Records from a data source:
****************************************
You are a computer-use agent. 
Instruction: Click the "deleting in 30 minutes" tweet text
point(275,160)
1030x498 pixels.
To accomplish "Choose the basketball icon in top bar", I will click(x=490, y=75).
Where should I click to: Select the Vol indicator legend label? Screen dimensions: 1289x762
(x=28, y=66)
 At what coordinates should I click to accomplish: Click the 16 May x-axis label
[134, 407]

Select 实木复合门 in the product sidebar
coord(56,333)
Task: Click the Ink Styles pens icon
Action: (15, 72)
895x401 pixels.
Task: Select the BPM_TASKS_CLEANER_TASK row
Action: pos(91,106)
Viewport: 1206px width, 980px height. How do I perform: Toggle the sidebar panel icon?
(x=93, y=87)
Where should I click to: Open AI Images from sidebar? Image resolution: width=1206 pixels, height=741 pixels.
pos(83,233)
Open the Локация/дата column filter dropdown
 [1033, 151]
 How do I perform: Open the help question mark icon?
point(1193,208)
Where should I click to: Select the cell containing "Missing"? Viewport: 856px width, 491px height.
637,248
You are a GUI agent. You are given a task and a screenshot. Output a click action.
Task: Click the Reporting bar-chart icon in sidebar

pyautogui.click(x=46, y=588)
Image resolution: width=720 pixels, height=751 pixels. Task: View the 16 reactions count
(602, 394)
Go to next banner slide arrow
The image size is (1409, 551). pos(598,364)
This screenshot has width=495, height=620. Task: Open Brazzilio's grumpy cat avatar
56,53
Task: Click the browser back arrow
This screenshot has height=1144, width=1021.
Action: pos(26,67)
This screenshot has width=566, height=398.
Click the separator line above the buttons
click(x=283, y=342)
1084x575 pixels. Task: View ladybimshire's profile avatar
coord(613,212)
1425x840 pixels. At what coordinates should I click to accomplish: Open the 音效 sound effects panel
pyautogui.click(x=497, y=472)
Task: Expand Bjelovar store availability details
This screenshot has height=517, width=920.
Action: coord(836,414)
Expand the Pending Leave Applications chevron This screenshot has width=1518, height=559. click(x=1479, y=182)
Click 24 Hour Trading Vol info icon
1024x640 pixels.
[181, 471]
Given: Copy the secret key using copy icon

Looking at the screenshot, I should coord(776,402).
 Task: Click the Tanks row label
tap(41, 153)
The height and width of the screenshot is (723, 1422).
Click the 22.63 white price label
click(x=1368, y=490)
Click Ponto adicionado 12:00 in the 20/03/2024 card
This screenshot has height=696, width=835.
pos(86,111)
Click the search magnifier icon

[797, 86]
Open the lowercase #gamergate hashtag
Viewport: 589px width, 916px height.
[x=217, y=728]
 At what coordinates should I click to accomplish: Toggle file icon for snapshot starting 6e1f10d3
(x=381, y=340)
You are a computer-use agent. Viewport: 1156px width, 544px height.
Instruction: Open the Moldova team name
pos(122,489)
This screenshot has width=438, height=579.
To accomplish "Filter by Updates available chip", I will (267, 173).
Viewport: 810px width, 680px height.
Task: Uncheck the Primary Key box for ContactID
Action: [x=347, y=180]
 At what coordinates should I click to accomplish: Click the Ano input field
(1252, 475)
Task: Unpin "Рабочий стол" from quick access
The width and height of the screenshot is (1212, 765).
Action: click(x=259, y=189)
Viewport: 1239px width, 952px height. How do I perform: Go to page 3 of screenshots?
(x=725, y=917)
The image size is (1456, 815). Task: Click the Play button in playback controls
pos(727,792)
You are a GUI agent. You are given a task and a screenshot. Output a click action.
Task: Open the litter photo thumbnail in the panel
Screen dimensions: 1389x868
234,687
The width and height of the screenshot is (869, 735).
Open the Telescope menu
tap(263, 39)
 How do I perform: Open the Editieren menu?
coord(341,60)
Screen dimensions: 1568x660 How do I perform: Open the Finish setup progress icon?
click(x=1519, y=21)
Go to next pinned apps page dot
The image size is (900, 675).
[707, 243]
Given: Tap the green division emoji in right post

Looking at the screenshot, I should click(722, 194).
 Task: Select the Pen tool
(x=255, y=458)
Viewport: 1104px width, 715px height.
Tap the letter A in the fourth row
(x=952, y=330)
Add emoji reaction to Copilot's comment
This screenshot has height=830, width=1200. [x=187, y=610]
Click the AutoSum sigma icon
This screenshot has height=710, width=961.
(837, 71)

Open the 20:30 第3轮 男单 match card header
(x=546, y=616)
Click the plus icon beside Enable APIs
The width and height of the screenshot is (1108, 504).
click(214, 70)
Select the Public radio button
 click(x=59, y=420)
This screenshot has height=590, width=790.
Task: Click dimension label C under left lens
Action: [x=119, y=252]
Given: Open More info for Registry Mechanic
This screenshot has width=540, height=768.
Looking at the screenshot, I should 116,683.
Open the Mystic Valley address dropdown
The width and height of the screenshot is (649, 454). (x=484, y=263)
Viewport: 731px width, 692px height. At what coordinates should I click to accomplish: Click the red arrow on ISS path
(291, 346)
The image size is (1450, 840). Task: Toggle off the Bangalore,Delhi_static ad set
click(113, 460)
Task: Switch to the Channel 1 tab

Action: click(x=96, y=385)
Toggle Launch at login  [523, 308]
****************************************
Copy out the full set of records precisely, leaving nothing out.

You are a computer-use agent. 
Instruction: Click the "deleting in 30 minutes" tweet text
point(275,160)
1030x498 pixels.
To accomplish "Choose the basketball icon in top bar", I will click(x=490, y=75).
Where should I click to: Select the Vol indicator legend label? Screen dimensions: 1289x762
(x=28, y=66)
 At what coordinates should I click to accomplish: Click the 16 May x-axis label
[134, 407]

Select 实木复合门 in the product sidebar
coord(56,333)
Task: Click the Ink Styles pens icon
Action: (15, 72)
895x401 pixels.
Task: Select the BPM_TASKS_CLEANER_TASK row
Action: pos(91,106)
Viewport: 1206px width, 980px height. How do I perform: Toggle the sidebar panel icon?
(x=93, y=87)
Where should I click to: Open AI Images from sidebar? Image resolution: width=1206 pixels, height=741 pixels.
pos(83,233)
Open the Локация/дата column filter dropdown
 [1033, 151]
 How do I perform: Open the help question mark icon?
point(1193,208)
Where should I click to: Select the cell containing "Missing"? Viewport: 856px width, 491px height.
637,248
You are a GUI agent. You are given a task and a screenshot. Output a click action.
Task: Click the Reporting bar-chart icon in sidebar

pyautogui.click(x=46, y=588)
Image resolution: width=720 pixels, height=751 pixels. Task: View the 16 reactions count
(602, 394)
Go to next banner slide arrow
The image size is (1409, 551). pos(598,364)
This screenshot has width=495, height=620. Task: Open Brazzilio's grumpy cat avatar
56,53
Task: Click the browser back arrow
This screenshot has height=1144, width=1021.
Action: pos(26,67)
This screenshot has width=566, height=398.
Click the separator line above the buttons
click(x=283, y=342)
1084x575 pixels. Task: View ladybimshire's profile avatar
coord(613,212)
1425x840 pixels. At what coordinates should I click to accomplish: Open the 音效 sound effects panel
pyautogui.click(x=497, y=472)
Task: Expand Bjelovar store availability details
This screenshot has height=517, width=920.
Action: coord(836,414)
Expand the Pending Leave Applications chevron This screenshot has width=1518, height=559. click(x=1479, y=182)
Click 24 Hour Trading Vol info icon
1024x640 pixels.
[181, 471]
Given: Copy the secret key using copy icon

Looking at the screenshot, I should coord(776,402).
 Task: Click the Tanks row label
tap(41, 153)
The height and width of the screenshot is (723, 1422).
Click the 22.63 white price label
click(x=1368, y=490)
Click Ponto adicionado 12:00 in the 20/03/2024 card
This screenshot has height=696, width=835.
pos(86,111)
Click the search magnifier icon

[797, 86]
Open the lowercase #gamergate hashtag
Viewport: 589px width, 916px height.
[x=217, y=728]
 At what coordinates should I click to accomplish: Toggle file icon for snapshot starting 6e1f10d3
(x=381, y=340)
You are a computer-use agent. Viewport: 1156px width, 544px height.
Instruction: Open the Moldova team name
pos(122,489)
This screenshot has width=438, height=579.
To accomplish "Filter by Updates available chip", I will (267, 173).
Viewport: 810px width, 680px height.
Task: Uncheck the Primary Key box for ContactID
Action: [x=347, y=180]
 At what coordinates should I click to accomplish: Click the Ano input field
(1252, 475)
Task: Unpin "Рабочий стол" from quick access
The width and height of the screenshot is (1212, 765).
Action: click(x=259, y=189)
Viewport: 1239px width, 952px height. How do I perform: Go to page 3 of screenshots?
(x=725, y=917)
The image size is (1456, 815). Task: Click the Play button in playback controls
pos(727,792)
You are a GUI agent. You are given a task and a screenshot. Output a click action.
Task: Open the litter photo thumbnail in the panel
Screen dimensions: 1389x868
234,687
The width and height of the screenshot is (869, 735).
Open the Telescope menu
tap(263, 39)
 How do I perform: Open the Editieren menu?
coord(341,60)
Screen dimensions: 1568x660 How do I perform: Open the Finish setup progress icon?
click(x=1519, y=21)
Go to next pinned apps page dot
The image size is (900, 675).
[707, 243]
Given: Tap the green division emoji in right post

Looking at the screenshot, I should click(722, 194).
 Task: Select the Pen tool
(x=255, y=458)
Viewport: 1104px width, 715px height.
Tap the letter A in the fourth row
(x=952, y=330)
Add emoji reaction to Copilot's comment
This screenshot has height=830, width=1200. [x=187, y=610]
Click the AutoSum sigma icon
This screenshot has height=710, width=961.
(837, 71)

Open the 20:30 第3轮 男单 match card header
(x=546, y=616)
Click the plus icon beside Enable APIs
The width and height of the screenshot is (1108, 504).
click(214, 70)
Select the Public radio button
 click(x=59, y=420)
This screenshot has height=590, width=790.
Task: Click dimension label C under left lens
Action: [x=119, y=252]
Given: Open More info for Registry Mechanic
This screenshot has width=540, height=768.
Looking at the screenshot, I should 116,683.
Open the Mystic Valley address dropdown
The width and height of the screenshot is (649, 454). (x=484, y=263)
Viewport: 731px width, 692px height. At what coordinates should I click to accomplish: Click the red arrow on ISS path
(291, 346)
The image size is (1450, 840). Task: Toggle off the Bangalore,Delhi_static ad set
click(113, 460)
Task: Switch to the Channel 1 tab

Action: click(x=96, y=385)
Toggle Launch at login  [523, 308]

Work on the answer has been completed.